PORT-AU-PRINCE (Reuters) - Haitian President Jovenel Moise has appointed nine members to a provisional electoral council tasked with preparing a constitutional referendum and organizing local, municipal, legislative and presidential elections in the Caribbean country.
The United States government this week reiterated a strongly worded call for Moise and other political forces to work together and arrange the elections.
Moise has ruled the Western Hemisphere’s poorest nation by decree since mid-January and in recent weeks renewed protests against his leadership have flared up.
The appointments to the provisional electoral council published on Friday in the government’s newspaper are unlikely to placate Moise’s opponents who argue he has failed to control corruption, crime and economic decline.
An anti-government demonstration by Haitians calling for Moise’s ouster and other changes is planned for Sunday; earlier protests have often been violent and led to deaths.

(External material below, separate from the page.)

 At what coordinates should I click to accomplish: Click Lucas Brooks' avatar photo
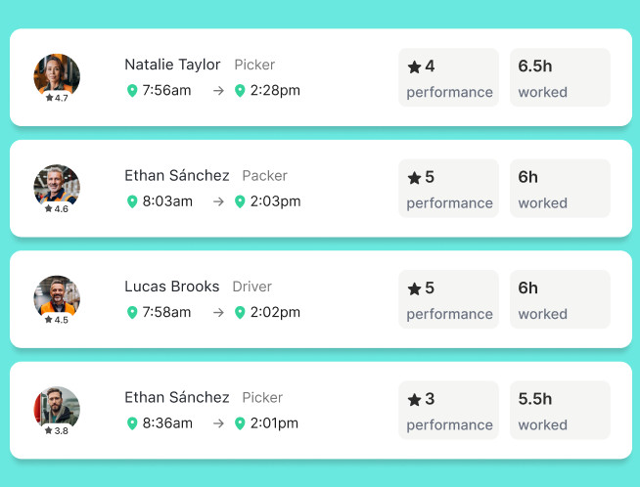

It is not clear what the constitutional referendum will entail but Moise has previously said the powers of the president needed to be strengthened.
The presidency was weakened in Haiti’s 1987 Magna Carta.
Haitians mistrusted strong figureheads in the wake of the Duvalier family dictatorship notorious for human rights abuses and corruption.
Moise has said he wants to break a “decades-long cycle of political crises” and could use a referendum to push through the overhaul of the constitution if he has no parliament to approve it.
Among the new members, there are no representatives of key sectors instructed by the constitution such as the Episcopale Conference, the University Council, the Association of Journalists and others.
The appointments will likely be met with more resistance from the different opposition groups, united in their discontent over the government of Moise, a former banana exporter who took office in 2017.